Exercise prompt.
Rewrite the part of the BigQuery query performance thread that opens with the words containing "The second query" and closes with "less slot time.", changing "subquery" to "common table expression".

Document section.
»»
How do you explain the difference in performance of these two queries?-CodePudding

I have the following two Queries:

WITH
  T AS(
  SELECT
    ROW_NUMBER() OVER() AS uid,
    position_geom
  FROM
    `bigquery-public-data.catalonian_mobile_coverage.mobile_data_2015_2017`
  WHERE
    date > "2017-12-26" )
SELECT
  T1.uid,
  T2.uid,
  ST_DISTANCE(T1.position_geom, T2.position_geom) distance
FROM
  T AS T1,
  T AS T2
WHERE
  T1.uid <> T2.uid QUALIFY ROW_NUMBER() OVER (PARTITION BY T1.uid ORDER BY ST_DISTANCE(T1.position_geom, T2.position_geom)) < 101
ORDER BY
  T1.uid,
  ST_DISTANCE(T1.position_geom, T2.position_geom)

AND

WITH
  T AS(
  SELECT
    ROW_NUMBER() OVER() AS uid,
    position_geom
  FROM
    `bigquery-public-data.catalonian_mobile_coverage.mobile_data_2015_2017`
  WHERE
    date > "2017-12-26" ),
  T2 AS(
  SELECT
    T1.position_geom pointA,
    T1.uid uidA,
    T2.position_geom pointB,
    T2.uid uidB,
    ST_DISTANCE(T1.position_geom, T2.position_geom) distance
  FROM
    T AS T1,
    T AS T2 )
SELECT
  uidA,
  uidB,
  distance
FROM
  T2
WHERE
  uidA <> uidB QUALIFY ROW_NUMBER() OVER (PARTITION BY uidA ORDER BY distance) < 101
ORDER BY
  uidA,
  distance

Both queries give the same result, but the second goes almost twice as fast (in term of elapsed time and slot time consumed). Why is the first query not internally optimized by bigquery?

CodePudding user response：

You can see in the execution details how the queries stages are processed. The first query reads all the data that you are selecting after you join the t1 table and the t2 table, and then is fast to sort because the data is already in the temporary table, so this makes the whole sorting process faster, but when the data is being read, it makes the query execution slower.

The second query is faster because it reads the data when you are in the sorting process. This means that the sorting process is slower than the first query, but you don’t have a repartition process to read the data, and this makes the query execution faster.

Here, the difference is how the query is written because, in the second one, you are given a subquery to distribute how the query will work, and when you read it, it is faster because there is only one reading process, which makes this consume less slot time.

CodePudding user response：

In order to give some hints, you need to precise a few elements :

Which database are you using
Which index(es) is(are) defined
The number of rows in bigquery-public-data.catalonian_mobile_coverage.mobile_data_2015_2017
Are you querying the database directly or do you go through a connector ?

Depending on the number of rows, your database engine may not use the index. Each database has - normally - a set of tools that helps to analyse queries.

mysql (should work for MariaDB too) for exemple provides the keyword EXPLAIN and ANALIZE TABLE If you have the Enterprise Edition, you can get access to Mysql query analysis

SQLServer provide SQL server query analyzer

...
««
[Records on target coordinates]
»»
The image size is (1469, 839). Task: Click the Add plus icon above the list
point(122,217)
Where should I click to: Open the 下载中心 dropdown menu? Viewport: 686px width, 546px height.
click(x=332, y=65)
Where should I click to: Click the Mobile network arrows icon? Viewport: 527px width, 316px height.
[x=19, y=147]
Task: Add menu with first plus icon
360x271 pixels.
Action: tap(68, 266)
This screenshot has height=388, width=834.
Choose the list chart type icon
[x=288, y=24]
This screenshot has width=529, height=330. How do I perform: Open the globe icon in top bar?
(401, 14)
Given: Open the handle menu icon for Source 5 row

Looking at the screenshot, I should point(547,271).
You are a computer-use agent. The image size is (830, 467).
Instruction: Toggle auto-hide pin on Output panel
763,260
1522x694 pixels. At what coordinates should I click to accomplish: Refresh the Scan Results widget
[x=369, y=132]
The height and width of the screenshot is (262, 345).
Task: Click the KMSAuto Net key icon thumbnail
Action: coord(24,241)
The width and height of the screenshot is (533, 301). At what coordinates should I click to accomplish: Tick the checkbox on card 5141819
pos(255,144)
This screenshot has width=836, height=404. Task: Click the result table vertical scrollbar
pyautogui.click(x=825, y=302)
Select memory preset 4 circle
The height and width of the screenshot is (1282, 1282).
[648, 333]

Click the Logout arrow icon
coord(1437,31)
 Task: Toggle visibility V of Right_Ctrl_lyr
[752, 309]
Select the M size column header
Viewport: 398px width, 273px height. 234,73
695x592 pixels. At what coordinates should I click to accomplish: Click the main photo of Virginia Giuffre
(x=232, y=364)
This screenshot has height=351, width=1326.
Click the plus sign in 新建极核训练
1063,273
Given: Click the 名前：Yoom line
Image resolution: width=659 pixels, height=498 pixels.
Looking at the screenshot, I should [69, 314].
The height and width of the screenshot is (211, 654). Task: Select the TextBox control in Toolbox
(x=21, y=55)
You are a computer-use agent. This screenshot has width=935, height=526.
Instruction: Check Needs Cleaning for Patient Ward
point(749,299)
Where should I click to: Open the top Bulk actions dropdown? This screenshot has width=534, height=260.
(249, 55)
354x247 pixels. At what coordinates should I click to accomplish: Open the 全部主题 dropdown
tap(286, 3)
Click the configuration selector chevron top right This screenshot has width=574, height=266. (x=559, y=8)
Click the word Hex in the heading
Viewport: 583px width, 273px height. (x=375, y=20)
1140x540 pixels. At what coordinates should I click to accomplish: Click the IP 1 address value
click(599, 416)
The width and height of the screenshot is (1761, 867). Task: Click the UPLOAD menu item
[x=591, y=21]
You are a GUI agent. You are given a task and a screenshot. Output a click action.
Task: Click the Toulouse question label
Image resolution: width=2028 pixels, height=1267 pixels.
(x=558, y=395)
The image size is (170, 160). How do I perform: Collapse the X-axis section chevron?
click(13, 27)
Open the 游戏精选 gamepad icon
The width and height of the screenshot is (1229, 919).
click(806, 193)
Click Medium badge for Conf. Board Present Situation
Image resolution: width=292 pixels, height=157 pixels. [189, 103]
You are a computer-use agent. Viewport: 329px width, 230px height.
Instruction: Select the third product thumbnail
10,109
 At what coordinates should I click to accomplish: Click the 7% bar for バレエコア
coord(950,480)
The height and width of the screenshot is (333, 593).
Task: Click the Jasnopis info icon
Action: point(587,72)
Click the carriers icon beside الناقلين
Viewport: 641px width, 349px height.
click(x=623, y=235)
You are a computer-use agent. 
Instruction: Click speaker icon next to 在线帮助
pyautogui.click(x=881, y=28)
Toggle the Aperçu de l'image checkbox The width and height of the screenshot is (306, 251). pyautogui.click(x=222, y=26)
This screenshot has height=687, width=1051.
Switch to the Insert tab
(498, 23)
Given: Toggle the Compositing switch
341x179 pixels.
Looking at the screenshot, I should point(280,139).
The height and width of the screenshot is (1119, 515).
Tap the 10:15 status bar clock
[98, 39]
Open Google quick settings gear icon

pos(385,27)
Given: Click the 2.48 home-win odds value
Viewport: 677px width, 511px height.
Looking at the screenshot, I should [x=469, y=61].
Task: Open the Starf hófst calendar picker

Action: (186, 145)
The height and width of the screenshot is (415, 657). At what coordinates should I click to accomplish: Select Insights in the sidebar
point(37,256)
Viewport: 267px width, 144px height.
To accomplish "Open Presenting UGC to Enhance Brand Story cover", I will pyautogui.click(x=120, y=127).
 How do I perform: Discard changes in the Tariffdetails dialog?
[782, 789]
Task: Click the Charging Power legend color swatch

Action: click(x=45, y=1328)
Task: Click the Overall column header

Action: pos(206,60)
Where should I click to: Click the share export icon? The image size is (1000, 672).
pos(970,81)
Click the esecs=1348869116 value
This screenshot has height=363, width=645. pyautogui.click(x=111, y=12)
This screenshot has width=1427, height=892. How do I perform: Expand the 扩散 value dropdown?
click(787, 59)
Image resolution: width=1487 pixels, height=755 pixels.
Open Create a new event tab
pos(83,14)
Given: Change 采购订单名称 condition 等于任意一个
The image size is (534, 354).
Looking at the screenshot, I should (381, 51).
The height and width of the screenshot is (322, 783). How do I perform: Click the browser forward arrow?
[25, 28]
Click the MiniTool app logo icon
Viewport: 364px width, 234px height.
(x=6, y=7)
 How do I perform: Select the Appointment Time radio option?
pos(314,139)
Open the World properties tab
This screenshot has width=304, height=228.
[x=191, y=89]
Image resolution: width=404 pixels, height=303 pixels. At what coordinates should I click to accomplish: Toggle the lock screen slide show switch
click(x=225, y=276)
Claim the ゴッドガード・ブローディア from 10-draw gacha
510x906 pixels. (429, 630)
««
The answer.
The second query is faster because it reads the data when you are in the sorting process. This means that the sorting process is slower than the first query, but you don’t have a repartition process to read the data, and this makes the query execution faster.

Here, the difference is how the query is written because, in the second one, you are given a common table expression to distribute how the query will work, and when you read it, it is faster because there is only one reading process, which makes this consume less slot time.